- **THE TASK**
What needs reproducing is the run of lines in the data below starting at the line with "You are a GUI" and ending at the line with "Screen dimensions: 783x903", both ends included. Copy it exactly, without pictures, and add nothing.

- **TASK MATERIAL**
+++
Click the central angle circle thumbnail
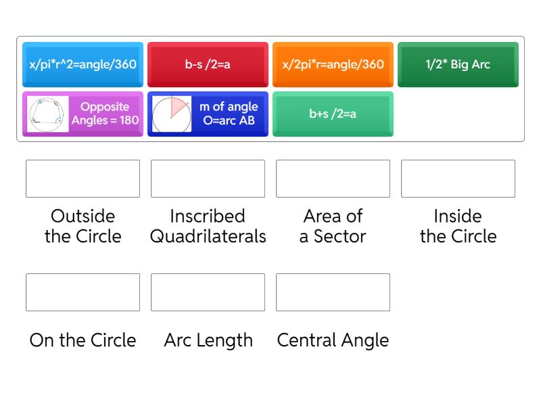 172,114
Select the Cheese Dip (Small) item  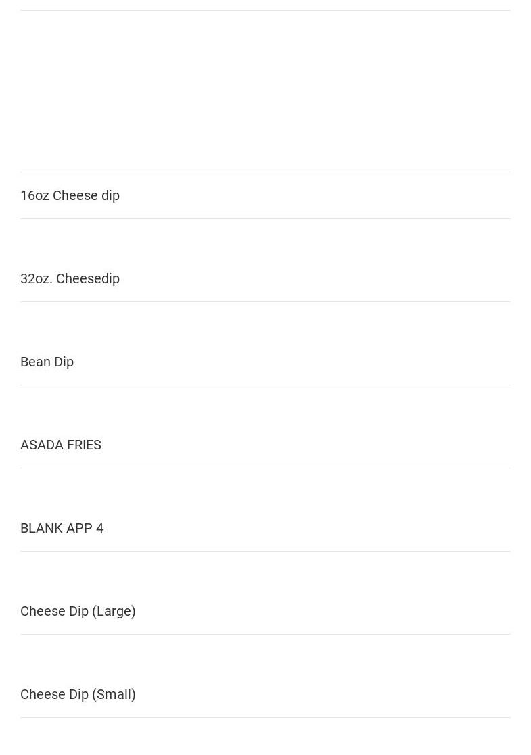click(78, 694)
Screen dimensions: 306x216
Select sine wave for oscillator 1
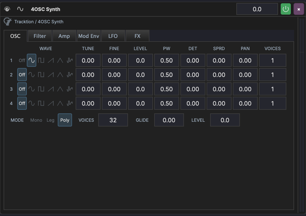coord(31,60)
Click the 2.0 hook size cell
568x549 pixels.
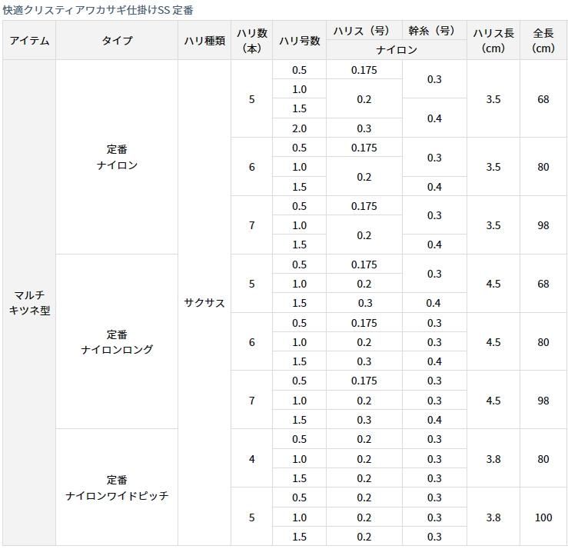coord(299,128)
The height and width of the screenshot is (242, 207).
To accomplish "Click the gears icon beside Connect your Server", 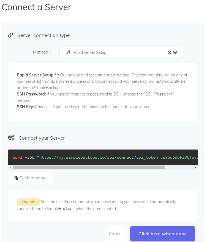I will 11,138.
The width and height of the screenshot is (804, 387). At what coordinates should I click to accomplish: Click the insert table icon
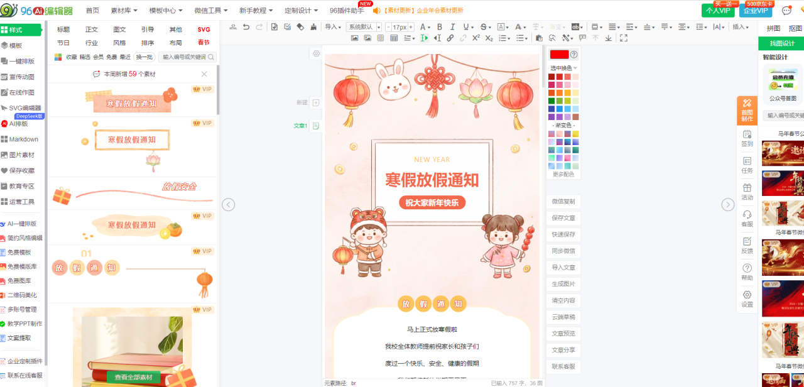(394, 38)
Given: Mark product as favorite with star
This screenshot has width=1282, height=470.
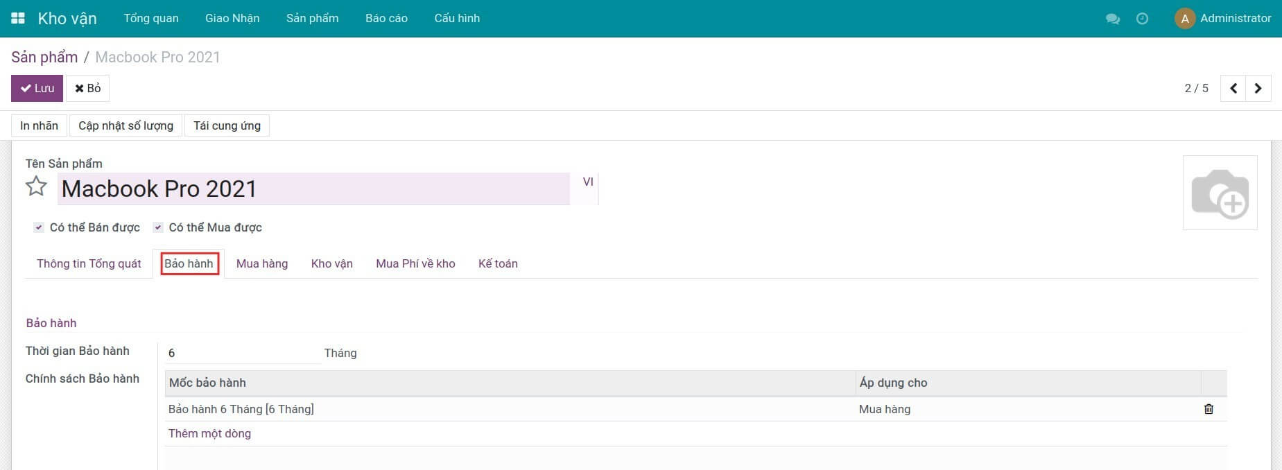Looking at the screenshot, I should [36, 186].
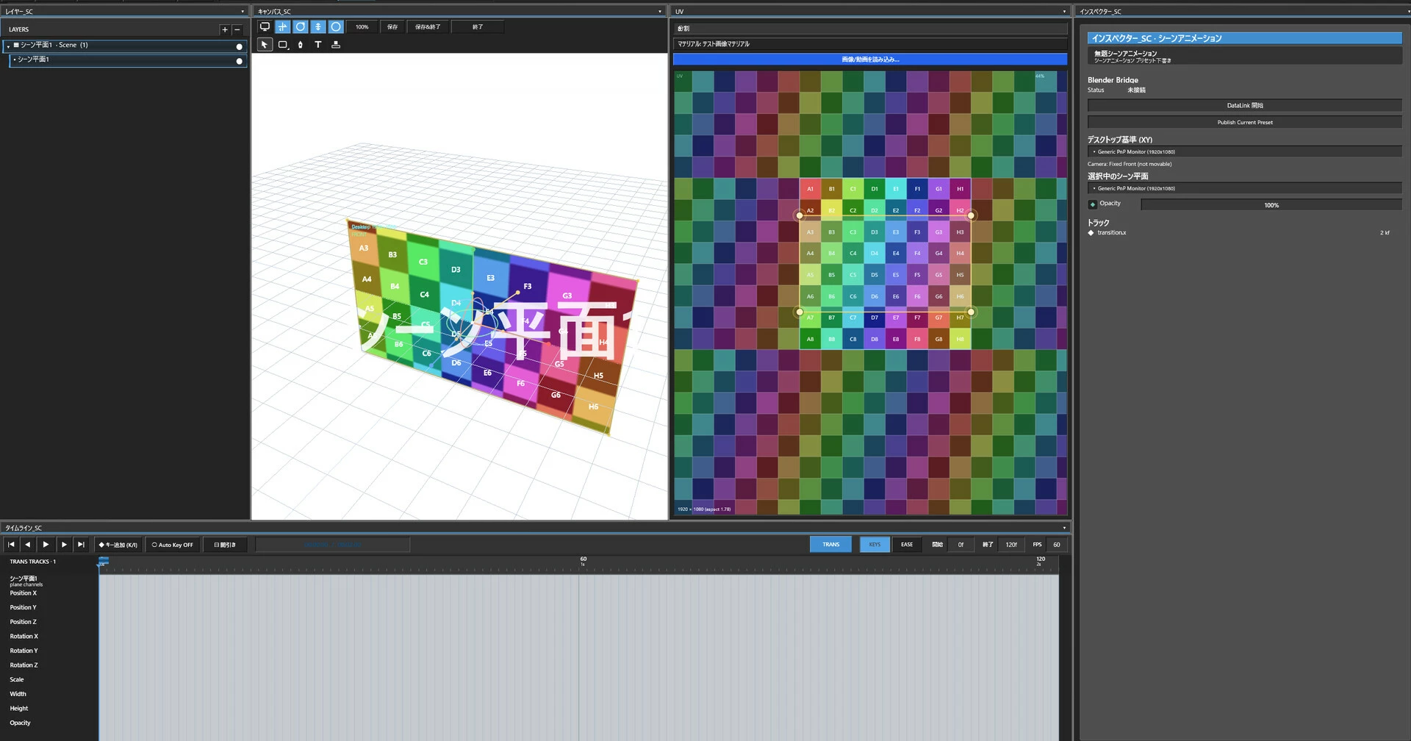Toggle Auto Key OFF button
Image resolution: width=1411 pixels, height=741 pixels.
[x=173, y=545]
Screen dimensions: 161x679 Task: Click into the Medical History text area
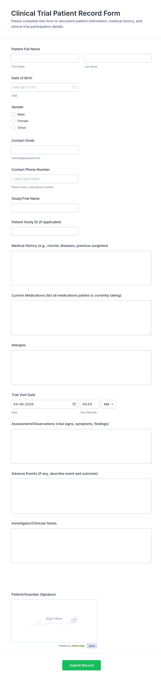(81, 268)
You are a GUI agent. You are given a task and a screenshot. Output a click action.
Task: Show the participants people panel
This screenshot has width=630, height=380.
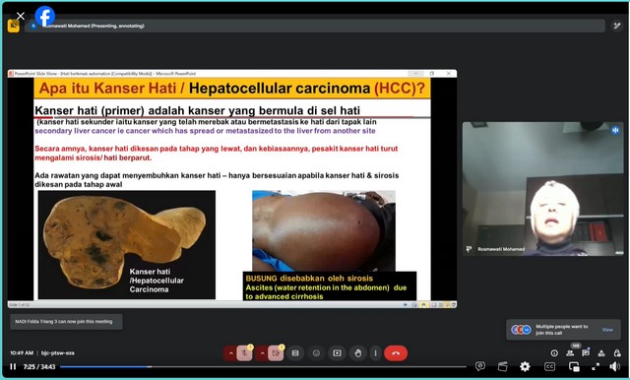(x=570, y=353)

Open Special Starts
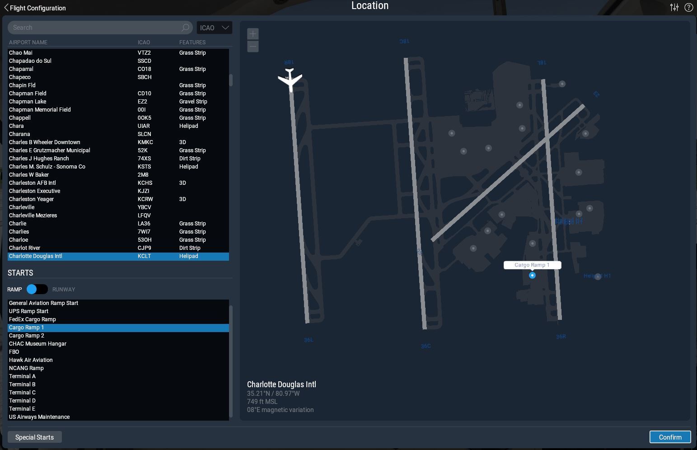[34, 437]
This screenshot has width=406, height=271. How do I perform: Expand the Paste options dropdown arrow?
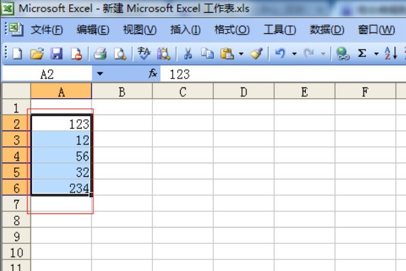241,53
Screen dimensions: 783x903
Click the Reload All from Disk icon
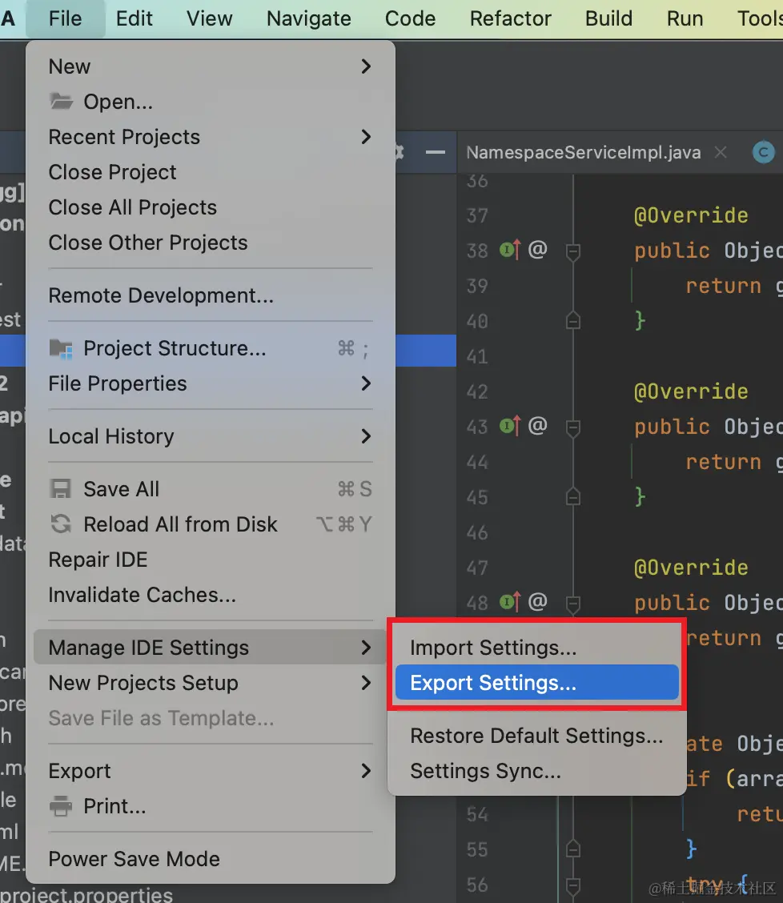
+++
- **RESPONSE AREA**
You are a GUI agent. You are given a task and a screenshot. Output a click action.
Task: Show the participants people panel
This screenshot has width=630, height=380.
(x=570, y=353)

Open Special Starts
[34, 437]
This screenshot has width=406, height=271. How do I perform: Expand the Paste options dropdown arrow?
241,53
Screen dimensions: 783x903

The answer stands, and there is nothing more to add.